Exercise brief
Return the whole listing exactly as written.

Data provided
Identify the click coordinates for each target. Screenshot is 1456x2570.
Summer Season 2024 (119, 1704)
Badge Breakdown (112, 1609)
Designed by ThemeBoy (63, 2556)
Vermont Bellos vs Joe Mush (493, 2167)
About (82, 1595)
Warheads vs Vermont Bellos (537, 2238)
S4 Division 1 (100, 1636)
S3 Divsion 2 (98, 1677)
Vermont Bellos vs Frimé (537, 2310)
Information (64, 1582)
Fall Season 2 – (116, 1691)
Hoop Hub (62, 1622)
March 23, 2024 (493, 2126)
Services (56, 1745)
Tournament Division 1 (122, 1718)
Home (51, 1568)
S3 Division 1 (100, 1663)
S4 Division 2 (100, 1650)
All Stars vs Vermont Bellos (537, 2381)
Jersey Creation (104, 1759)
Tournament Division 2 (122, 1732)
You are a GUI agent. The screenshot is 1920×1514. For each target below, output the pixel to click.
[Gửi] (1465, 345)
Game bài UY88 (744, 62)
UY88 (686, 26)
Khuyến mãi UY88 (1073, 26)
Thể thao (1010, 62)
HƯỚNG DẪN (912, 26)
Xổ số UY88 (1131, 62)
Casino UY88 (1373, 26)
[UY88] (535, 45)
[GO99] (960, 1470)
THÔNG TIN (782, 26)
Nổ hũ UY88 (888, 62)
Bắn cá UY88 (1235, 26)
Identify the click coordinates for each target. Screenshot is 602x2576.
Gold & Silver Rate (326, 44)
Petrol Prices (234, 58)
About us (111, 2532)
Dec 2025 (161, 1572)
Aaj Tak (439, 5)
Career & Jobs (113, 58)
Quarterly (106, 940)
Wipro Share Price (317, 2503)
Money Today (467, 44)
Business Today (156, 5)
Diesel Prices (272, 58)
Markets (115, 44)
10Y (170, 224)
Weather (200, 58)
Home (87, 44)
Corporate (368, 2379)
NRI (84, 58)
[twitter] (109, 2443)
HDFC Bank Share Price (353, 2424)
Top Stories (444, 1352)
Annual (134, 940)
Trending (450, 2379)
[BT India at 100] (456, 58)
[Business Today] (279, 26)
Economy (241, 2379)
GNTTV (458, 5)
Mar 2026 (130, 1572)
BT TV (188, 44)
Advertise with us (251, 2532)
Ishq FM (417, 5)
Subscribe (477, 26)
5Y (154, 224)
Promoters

Output
Identify the click coordinates for each target. Screenshot is 1456x2570.
Summer Season 2024 (119, 1704)
Badge Breakdown (112, 1609)
Designed by ThemeBoy (63, 2556)
Vermont Bellos vs Joe Mush (493, 2167)
About (82, 1595)
Warheads vs Vermont Bellos (537, 2238)
S4 Division 1 (100, 1636)
S3 Divsion 2 (98, 1677)
Vermont Bellos vs Frimé (537, 2310)
Information (64, 1582)
Fall Season 2 – (116, 1691)
Hoop Hub (62, 1622)
March 23, 2024 (493, 2126)
Services (56, 1745)
Tournament Division 1 (122, 1718)
Home (51, 1568)
S3 Division 1 (100, 1663)
S4 Division 2 (100, 1650)
All Stars vs Vermont Bellos (537, 2381)
Jersey Creation (104, 1759)
Tournament Division 2 (122, 1732)
You are a GUI agent. The screenshot is 1920×1514. For each target below, output the pixel to click.
[Gửi] (1465, 345)
Game bài UY88 (744, 62)
UY88 (686, 26)
Khuyến mãi UY88 (1073, 26)
Thể thao (1010, 62)
HƯỚNG DẪN (912, 26)
Xổ số UY88 (1131, 62)
Casino UY88 (1373, 26)
[UY88] (535, 45)
[GO99] (960, 1470)
THÔNG TIN (782, 26)
Nổ hũ UY88 (888, 62)
Bắn cá UY88 (1235, 26)
Identify the click coordinates for each target. Screenshot is 602x2576.
Gold & Silver Rate (326, 44)
Petrol Prices (234, 58)
About us (111, 2532)
Dec 2025 (161, 1572)
Aaj Tak (439, 5)
Career & Jobs (113, 58)
Quarterly (106, 940)
Wipro Share Price (317, 2503)
Money Today (467, 44)
Business Today (156, 5)
Diesel Prices (272, 58)
Markets (115, 44)
10Y (170, 224)
Weather (200, 58)
Home (87, 44)
Corporate (368, 2379)
NRI (84, 58)
[twitter] (109, 2443)
HDFC Bank Share Price (353, 2424)
Top Stories (444, 1352)
Annual (134, 940)
Trending (450, 2379)
[BT India at 100] (456, 58)
[Business Today] (279, 26)
Economy (241, 2379)
GNTTV (458, 5)
Mar 2026 (130, 1572)
BT TV (188, 44)
Advertise with us (251, 2532)
Ishq FM (417, 5)
Subscribe (477, 26)
5Y (154, 224)
Promoters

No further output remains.